WHAT IS ASKED = Select every line of the records containing the string "Open", matching case exactly.

───── PROVIDED RECORDS

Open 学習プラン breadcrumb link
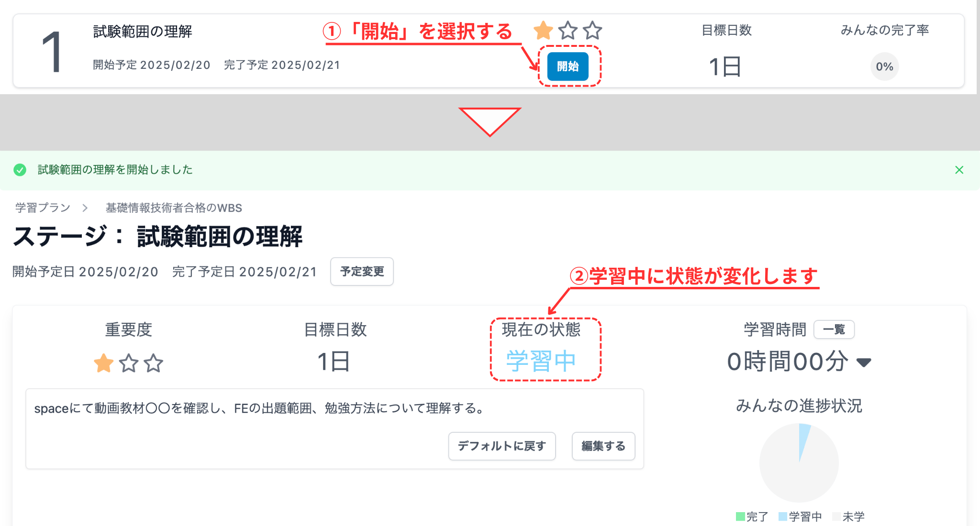Viewport: 980px width, 526px height. (43, 208)
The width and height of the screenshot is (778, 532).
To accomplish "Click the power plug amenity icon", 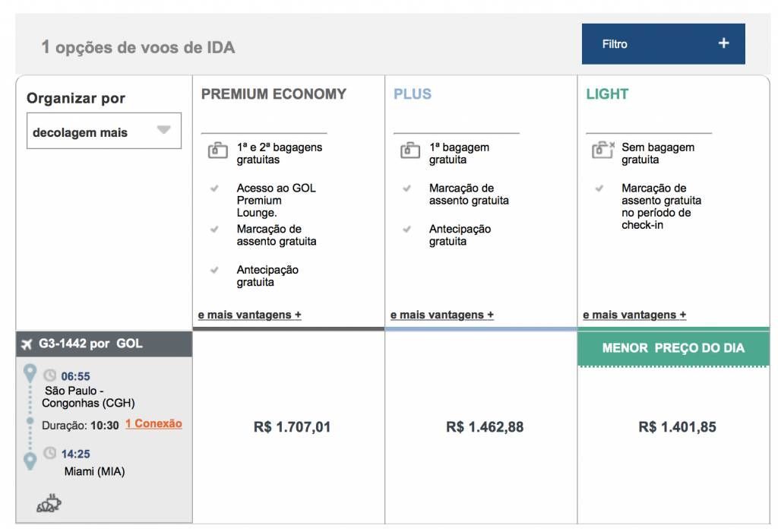I will click(x=49, y=504).
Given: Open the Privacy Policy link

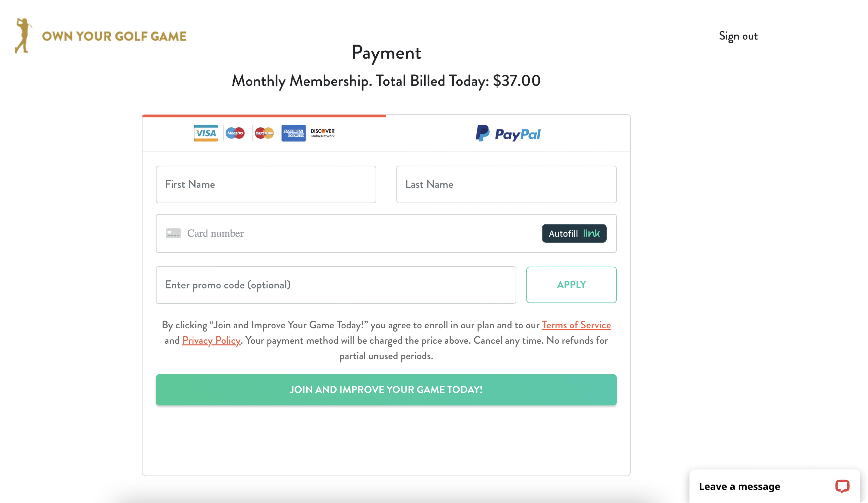Looking at the screenshot, I should point(211,340).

──────────

ANSWER FOR THIS EXERCISE =
Open 学習プラン breadcrumb link
Given: Open the Privacy Policy link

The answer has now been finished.